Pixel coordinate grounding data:
+---+

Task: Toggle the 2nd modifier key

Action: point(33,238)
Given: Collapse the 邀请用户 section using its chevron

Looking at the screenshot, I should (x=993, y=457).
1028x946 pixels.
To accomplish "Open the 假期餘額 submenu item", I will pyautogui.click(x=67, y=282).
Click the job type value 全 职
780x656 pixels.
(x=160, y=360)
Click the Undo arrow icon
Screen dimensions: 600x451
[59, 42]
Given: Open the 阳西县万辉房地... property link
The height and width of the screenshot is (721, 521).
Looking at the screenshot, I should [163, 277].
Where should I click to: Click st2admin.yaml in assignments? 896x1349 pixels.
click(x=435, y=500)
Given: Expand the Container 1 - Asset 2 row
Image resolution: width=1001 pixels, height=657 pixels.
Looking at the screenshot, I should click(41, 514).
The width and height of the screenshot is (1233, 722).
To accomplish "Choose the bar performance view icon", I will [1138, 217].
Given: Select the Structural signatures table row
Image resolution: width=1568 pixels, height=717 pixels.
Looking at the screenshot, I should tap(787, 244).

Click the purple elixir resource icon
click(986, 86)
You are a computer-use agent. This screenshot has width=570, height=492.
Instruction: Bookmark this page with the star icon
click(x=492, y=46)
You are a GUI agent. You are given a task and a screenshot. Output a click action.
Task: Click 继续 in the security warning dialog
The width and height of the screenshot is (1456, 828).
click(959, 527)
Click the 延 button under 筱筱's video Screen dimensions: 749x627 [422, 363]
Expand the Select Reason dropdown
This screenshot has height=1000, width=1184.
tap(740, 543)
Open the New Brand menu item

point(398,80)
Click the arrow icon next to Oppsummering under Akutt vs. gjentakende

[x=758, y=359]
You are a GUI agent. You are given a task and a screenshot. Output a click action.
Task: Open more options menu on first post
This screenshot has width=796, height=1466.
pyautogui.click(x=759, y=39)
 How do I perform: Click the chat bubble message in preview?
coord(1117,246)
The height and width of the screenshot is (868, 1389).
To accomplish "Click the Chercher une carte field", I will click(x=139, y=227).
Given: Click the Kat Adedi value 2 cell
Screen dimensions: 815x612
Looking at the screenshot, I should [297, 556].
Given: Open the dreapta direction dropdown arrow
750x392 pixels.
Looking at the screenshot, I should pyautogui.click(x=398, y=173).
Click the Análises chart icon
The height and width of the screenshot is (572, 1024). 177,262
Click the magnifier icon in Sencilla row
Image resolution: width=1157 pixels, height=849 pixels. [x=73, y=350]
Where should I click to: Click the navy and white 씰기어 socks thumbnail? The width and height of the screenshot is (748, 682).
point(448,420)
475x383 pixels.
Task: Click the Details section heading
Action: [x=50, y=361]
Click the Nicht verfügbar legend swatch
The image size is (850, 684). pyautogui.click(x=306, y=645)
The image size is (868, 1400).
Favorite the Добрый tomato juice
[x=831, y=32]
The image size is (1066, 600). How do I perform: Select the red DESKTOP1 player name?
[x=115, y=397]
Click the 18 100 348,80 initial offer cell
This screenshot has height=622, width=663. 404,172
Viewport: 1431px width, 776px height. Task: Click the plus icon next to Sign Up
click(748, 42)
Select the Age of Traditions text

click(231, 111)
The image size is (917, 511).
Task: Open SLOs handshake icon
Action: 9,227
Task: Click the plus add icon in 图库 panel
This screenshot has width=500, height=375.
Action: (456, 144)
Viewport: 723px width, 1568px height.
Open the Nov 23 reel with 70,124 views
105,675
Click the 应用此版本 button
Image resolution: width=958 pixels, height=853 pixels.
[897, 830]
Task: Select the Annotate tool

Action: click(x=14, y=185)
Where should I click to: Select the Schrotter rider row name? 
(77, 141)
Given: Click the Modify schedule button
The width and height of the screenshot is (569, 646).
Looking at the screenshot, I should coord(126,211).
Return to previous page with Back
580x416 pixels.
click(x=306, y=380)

+---+

TASK STATEMENT -
Starting at the line that holds "Task: Select the Annotate tool", set down each line exactly through the last line of the records above, and no others.

RESPONSE BELOW -
Task: Select the Annotate tool

Action: click(x=14, y=185)
Where should I click to: Select the Schrotter rider row name? 
(77, 141)
Given: Click the Modify schedule button
The width and height of the screenshot is (569, 646).
Looking at the screenshot, I should coord(126,211).
Return to previous page with Back
580x416 pixels.
click(x=306, y=380)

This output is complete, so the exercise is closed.